(Saved data entries)
[Start of Attachment]

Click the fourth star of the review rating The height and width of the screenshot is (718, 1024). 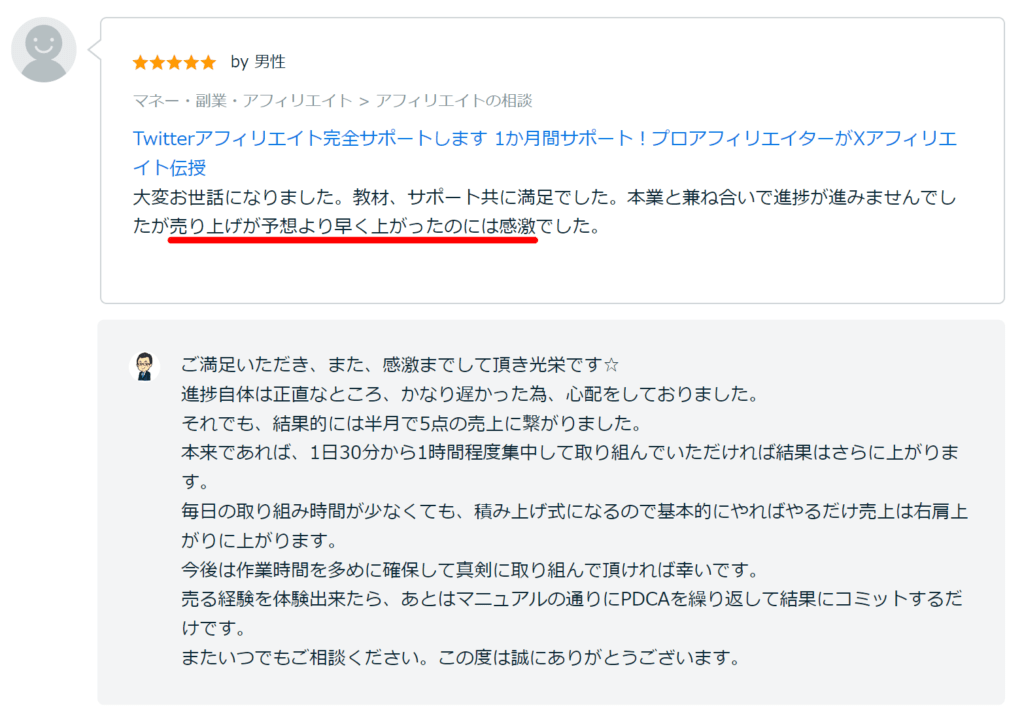pos(191,62)
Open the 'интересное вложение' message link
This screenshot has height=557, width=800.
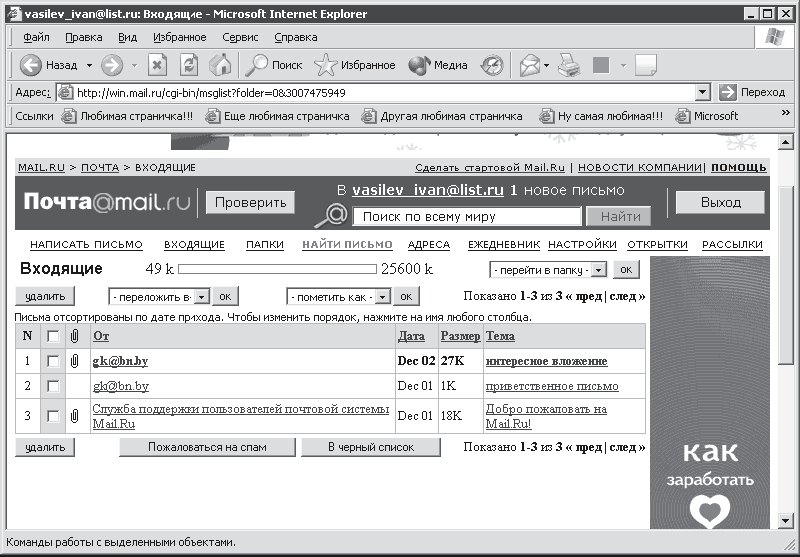tap(546, 361)
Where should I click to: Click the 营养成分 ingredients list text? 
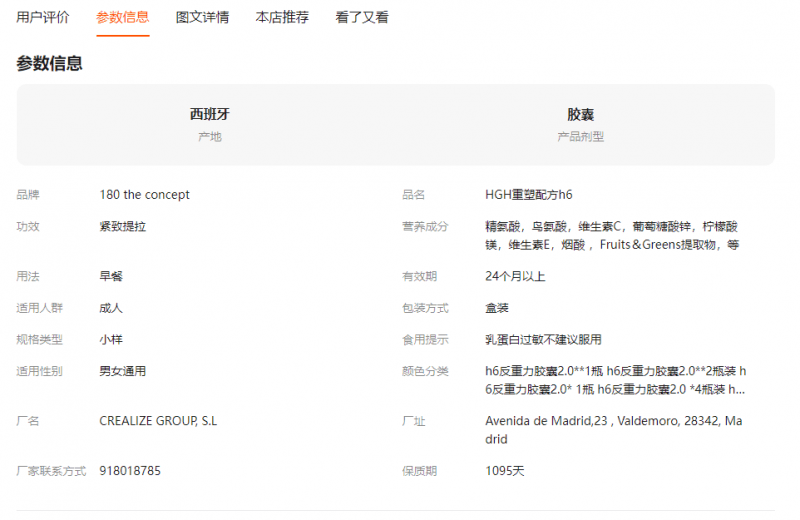click(612, 235)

[End of Attachment]

Reproduce nothing but the lines from the line containing "Where should I" through the last line of the data above, exactly as written and without pictures.

Where should I click to: Click the 营养成分 ingredients list text? 
click(612, 235)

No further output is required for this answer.